Integrating diverse data resources offers a comprehensive view of patient information, enhancing healthcare decision-making. In cystic fibrosis (CF), a genetic disorder affecting the lungs, biomarkers tracking lung function decline are critical predictors of disease progression. Research shows that incorporating location-specific social and environmental determinants of health improves prognostic accuracy. To investigate variability in lung function decline among CF patients, we integrate data from the US Cystic Fibrosis Foundation Patient Registry with social and environmental health information, focusing on the relationship between lung function and the community deprivation index. Our methodology employs advanced multivariate mixed-effects models, enabling simultaneous analysis of multiple longitudinal outcomes while accommodating diverse functional forms.

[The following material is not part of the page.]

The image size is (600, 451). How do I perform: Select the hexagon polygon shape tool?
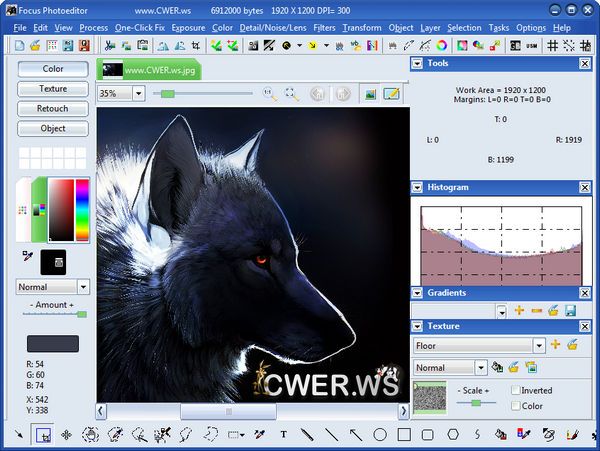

This approach provides a nuanced understanding of interrelationships among outcomes, addressing the complexities of dynamic health data. We examine whether this relationship varies with patients' exposure duration to high-deprivation areas, analyzing data across time and within individual US states. Results show a strong association between lung function and the area under the deprivation index curve across all states. These findings emphasize the value of integrating environmental and socioeconomic markers into clinical decision-making strategies. By accounting for these factors, healthcare providers can gain deeper insights into disease progression and develop more targeted intervention strategies.